# What is expected
Every record needs to come back as written, except for the pictures.

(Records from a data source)
--- START ---
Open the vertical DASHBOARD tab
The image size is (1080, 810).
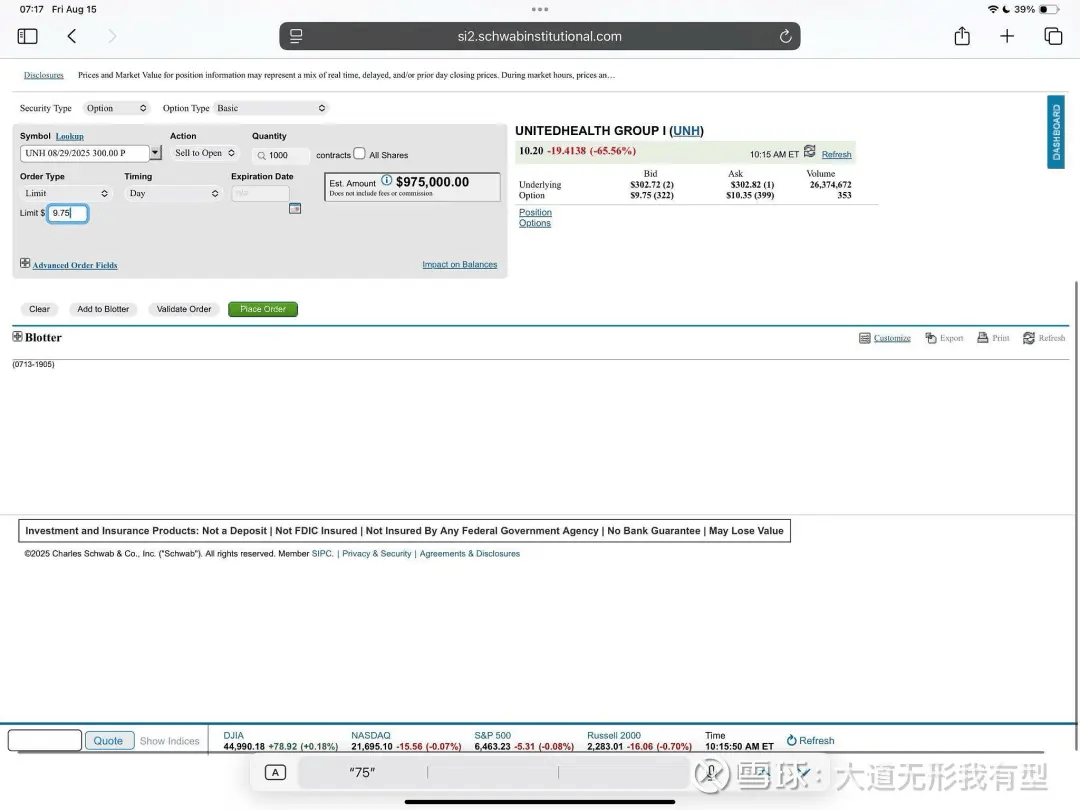point(1056,132)
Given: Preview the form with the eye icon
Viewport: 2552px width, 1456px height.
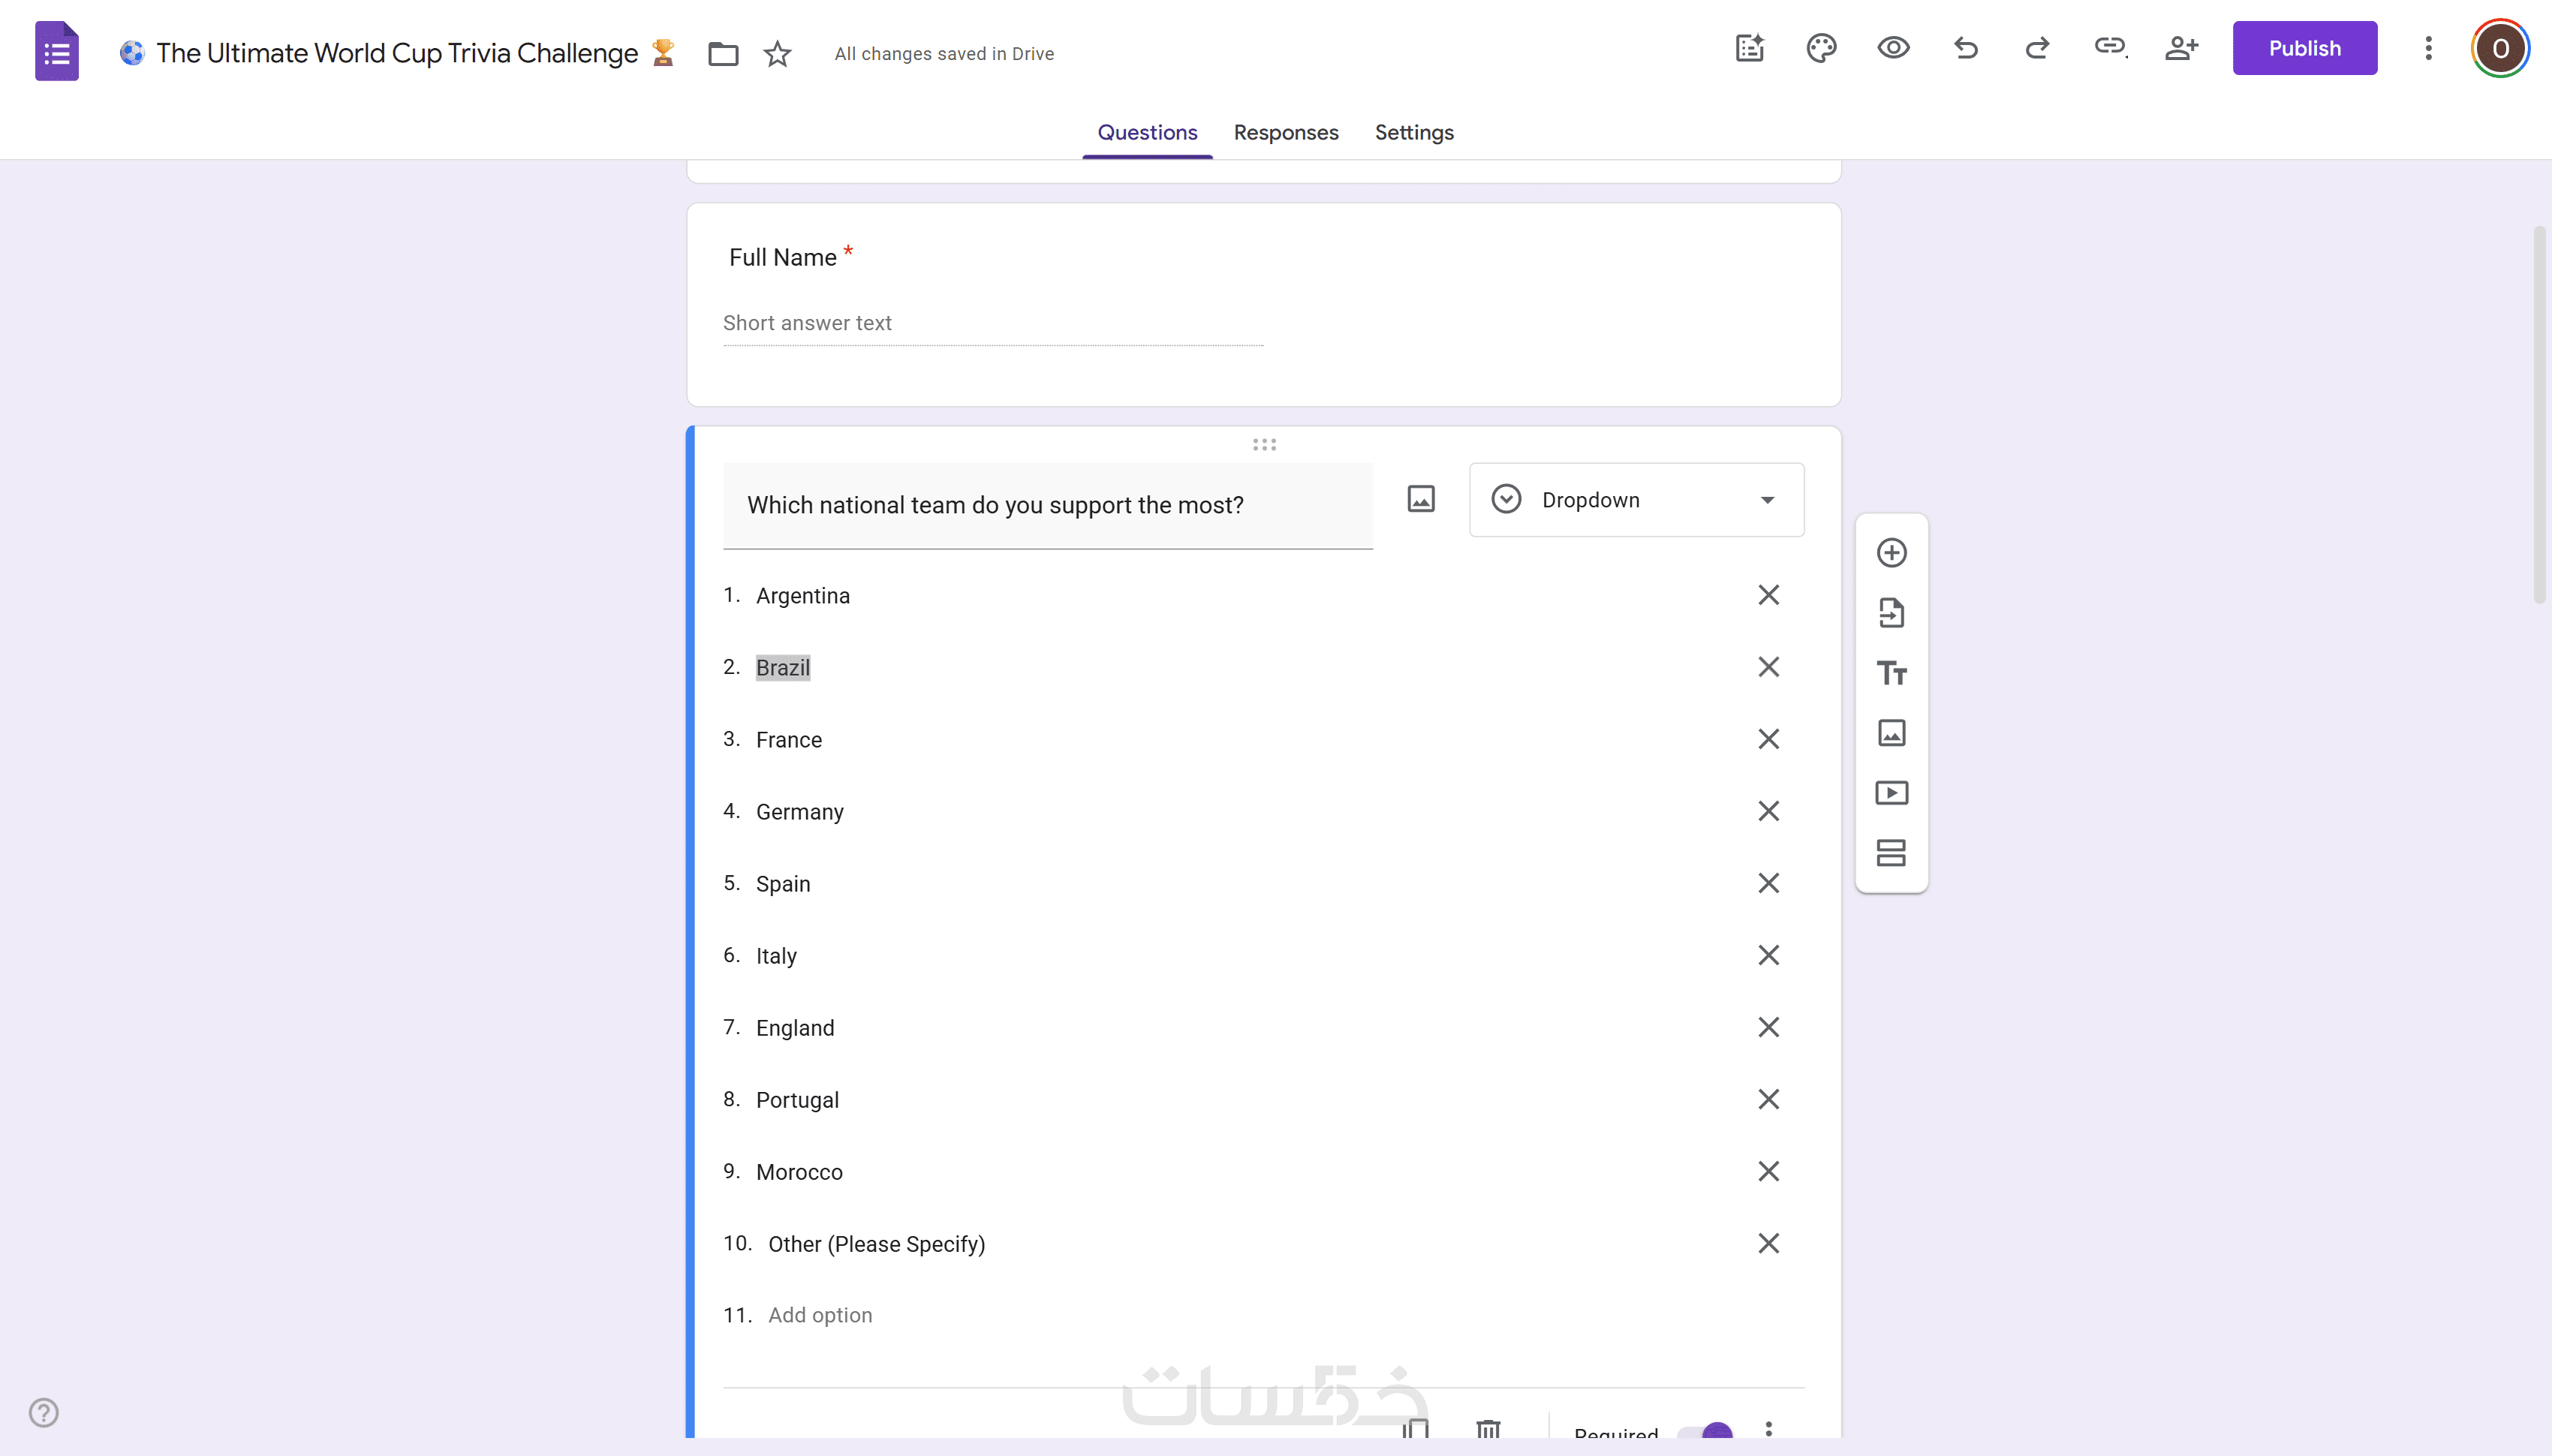Looking at the screenshot, I should click(1893, 48).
--- END ---
# Answer to this exercise
Open the vertical DASHBOARD tab
The image size is (1080, 810).
point(1056,132)
Given: Preview the form with the eye icon
Viewport: 2552px width, 1456px height.
Looking at the screenshot, I should click(1893, 48).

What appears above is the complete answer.